+++ EXTRACTO DEL DOCUMENTO +++

Paco es una persona autodidacta, con una pasión que ha condicionado su vida: la cocina. Aunque mi insignificante cultura gastronómica me inhabilita para refrendarlo, aseguro que Paco es el paradigma del buen cocinero. Alguien que ha sido capaz de confeccionar un menú -permítaseme expresarlo así- con poco más que cuatro piedras, dos puñados de tierra y un poco de agua. Amistades y conocidos lo hemos asociado siempre a su proverbial habilidad para guisar. Ha sido el inusitado personaje que llega a casa a la hora de preparar la comida, abre el frigorífico y, sin encomendarse a nadie, con lo que encuentra en él prepara un menú perfecto. Nos hemos preguntado mil veces cómo obraba semejantes portentos. Tras mucho elucubrar, creo que todos hemos coincidido en la respuesta: tales prodigios no son sino la consecuencia de la pasión que siente por lo que hace, que es a la vez el fundamento del enorme conocimiento culinario que atesora.

+++ RELACIÓN DE LÍNEAS +++

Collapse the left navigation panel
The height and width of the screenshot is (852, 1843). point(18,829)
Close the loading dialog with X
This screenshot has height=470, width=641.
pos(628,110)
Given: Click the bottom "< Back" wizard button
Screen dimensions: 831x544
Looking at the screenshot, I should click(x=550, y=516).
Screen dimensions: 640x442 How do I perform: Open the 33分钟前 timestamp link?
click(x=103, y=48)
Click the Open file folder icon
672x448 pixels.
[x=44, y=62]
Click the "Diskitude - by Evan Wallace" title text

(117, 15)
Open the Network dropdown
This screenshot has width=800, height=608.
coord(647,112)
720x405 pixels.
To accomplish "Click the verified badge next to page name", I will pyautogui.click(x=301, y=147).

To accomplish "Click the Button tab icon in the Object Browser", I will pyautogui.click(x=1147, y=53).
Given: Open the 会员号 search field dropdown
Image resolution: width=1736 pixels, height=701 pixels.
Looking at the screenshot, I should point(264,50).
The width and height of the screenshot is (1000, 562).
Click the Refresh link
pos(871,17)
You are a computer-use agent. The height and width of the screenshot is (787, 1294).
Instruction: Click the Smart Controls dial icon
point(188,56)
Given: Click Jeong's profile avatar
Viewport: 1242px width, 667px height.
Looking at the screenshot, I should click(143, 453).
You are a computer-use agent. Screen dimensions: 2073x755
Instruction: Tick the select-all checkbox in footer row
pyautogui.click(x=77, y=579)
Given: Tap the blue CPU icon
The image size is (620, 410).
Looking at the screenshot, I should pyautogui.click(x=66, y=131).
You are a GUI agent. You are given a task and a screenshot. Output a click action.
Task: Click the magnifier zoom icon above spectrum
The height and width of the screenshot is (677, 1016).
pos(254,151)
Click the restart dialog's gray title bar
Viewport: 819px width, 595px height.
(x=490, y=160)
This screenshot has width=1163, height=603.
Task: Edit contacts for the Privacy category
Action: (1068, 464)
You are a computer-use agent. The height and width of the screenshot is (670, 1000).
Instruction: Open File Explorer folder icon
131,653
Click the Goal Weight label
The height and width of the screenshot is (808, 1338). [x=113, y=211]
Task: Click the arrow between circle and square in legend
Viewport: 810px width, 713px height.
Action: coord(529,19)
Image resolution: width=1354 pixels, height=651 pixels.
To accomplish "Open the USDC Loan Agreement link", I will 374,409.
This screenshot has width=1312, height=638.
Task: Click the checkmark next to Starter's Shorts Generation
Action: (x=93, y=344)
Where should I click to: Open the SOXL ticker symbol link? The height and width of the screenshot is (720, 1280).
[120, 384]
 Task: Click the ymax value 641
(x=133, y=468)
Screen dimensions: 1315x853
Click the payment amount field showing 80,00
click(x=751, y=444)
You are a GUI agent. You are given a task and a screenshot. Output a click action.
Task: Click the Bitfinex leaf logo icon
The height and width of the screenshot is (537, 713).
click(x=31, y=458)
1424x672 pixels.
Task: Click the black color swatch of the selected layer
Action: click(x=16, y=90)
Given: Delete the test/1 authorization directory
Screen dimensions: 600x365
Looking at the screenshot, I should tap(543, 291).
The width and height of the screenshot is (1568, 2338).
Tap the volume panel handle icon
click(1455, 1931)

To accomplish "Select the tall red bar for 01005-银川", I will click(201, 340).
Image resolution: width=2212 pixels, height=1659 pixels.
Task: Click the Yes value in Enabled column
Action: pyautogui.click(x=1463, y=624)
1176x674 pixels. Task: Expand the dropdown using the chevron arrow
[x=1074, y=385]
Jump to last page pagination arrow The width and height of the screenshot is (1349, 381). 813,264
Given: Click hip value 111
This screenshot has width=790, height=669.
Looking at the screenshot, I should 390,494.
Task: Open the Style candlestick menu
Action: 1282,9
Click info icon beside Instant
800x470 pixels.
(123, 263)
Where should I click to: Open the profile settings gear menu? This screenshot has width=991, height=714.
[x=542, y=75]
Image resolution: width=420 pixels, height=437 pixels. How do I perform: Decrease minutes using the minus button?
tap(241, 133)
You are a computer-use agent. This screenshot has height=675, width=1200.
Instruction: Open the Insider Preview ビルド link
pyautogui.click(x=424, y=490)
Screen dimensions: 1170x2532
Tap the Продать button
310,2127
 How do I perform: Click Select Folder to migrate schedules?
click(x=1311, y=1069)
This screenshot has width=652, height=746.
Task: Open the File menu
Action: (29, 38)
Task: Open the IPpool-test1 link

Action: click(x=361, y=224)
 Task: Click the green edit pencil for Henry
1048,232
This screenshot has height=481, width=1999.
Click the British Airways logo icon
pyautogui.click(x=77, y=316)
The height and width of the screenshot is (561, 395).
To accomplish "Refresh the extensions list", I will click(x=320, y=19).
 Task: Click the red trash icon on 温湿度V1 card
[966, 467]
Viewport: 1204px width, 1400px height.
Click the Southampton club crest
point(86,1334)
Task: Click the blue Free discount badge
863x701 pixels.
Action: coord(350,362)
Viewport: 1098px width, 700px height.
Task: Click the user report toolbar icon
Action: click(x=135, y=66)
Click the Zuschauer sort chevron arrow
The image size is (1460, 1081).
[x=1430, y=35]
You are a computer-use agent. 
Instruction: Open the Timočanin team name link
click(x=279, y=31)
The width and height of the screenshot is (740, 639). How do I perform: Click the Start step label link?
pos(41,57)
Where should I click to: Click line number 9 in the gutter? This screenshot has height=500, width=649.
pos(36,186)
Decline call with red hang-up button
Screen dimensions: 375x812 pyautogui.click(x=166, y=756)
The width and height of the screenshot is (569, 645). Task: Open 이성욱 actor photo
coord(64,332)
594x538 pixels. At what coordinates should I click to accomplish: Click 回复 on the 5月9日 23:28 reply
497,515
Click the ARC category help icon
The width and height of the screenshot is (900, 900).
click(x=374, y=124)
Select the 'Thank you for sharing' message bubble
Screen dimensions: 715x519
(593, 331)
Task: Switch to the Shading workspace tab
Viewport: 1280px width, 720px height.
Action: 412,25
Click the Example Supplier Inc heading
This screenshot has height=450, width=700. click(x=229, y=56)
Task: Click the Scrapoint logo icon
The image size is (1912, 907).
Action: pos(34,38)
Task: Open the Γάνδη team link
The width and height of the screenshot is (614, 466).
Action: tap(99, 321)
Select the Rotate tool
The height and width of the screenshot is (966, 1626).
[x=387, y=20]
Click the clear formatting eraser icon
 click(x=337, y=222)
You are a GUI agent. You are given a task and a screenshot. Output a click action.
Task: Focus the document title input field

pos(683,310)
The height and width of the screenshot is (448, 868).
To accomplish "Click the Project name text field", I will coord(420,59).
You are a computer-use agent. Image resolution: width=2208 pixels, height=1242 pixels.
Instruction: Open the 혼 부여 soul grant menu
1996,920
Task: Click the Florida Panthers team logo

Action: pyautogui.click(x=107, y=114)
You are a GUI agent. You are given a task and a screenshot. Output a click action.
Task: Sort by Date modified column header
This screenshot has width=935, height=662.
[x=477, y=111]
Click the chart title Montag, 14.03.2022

+++

### EJERCICIOS PROPUESTOS
**a.** Di si cada afirmación coincide con el texto sobre Paco y la cocina. Responde sí o no y cita las palabras exactas del texto que lo deciden: (i) Paco es autodidacta. (ii) Quien escribe tiene una amplia cultura gastronómica. (iii) Paco necesita comprar ingredientes antes de preparar un menú.
**b.** Reanuda el texto sobre Paco y la cocina a partir de donde se detiene.

### RESPUESTAS POR TAREA
**a.**
(i) Sí: "Paco es una persona autodidacta".
(ii) No: "mi insignificante cultura gastronómica me inhabilita para refrendarlo".
(iii) No: "abre el frigorífico y, sin encomendarse a nadie, con lo que encuentra en él prepara un menú perfecto".

**b.**
Desde hace cuarenta años vive en La Rioja porque conoció a una riojana y se fue para allá. Aunque ha consumido los años de profesión trabajando de bancario, jamás olvidó su entusiasmo por la cocina. No se conformó con exportar a aquella tierra la sabiduría gastronómica que acumuló en Alicante, sino que aprendió de allí y de otros territorios y fogones cuanto se puso a su alcance. Con su viejos aprendizajes y las nuevas erudiciones amasó una cultura gastronómica que hace años que difunde más allá de los límites riojanos, por territorios colindantes y más allá. De hecho, él y quienes le han acompañado en su acreditada aventura han logrado reconocimiento y premios que avalan su excelencia. Y tan es así, que en otras latitudes, como Italia, logró aventajar a reputados chefs con sus singulares platos e incluso llegó a vencerles en una especialidad tan genuinamente transalpina como los helados. Sin embargo, más allá de sus capacidades y habilidades profesionales y/o vocacionales, Paco es por definición una persona generosa, con una apertura de miras y un buen hacer insólitos. Inveteradamente, su casa ha estado abierta para su familia, para los amigos, conocidos, allegados, e incluso para quienes no lo son.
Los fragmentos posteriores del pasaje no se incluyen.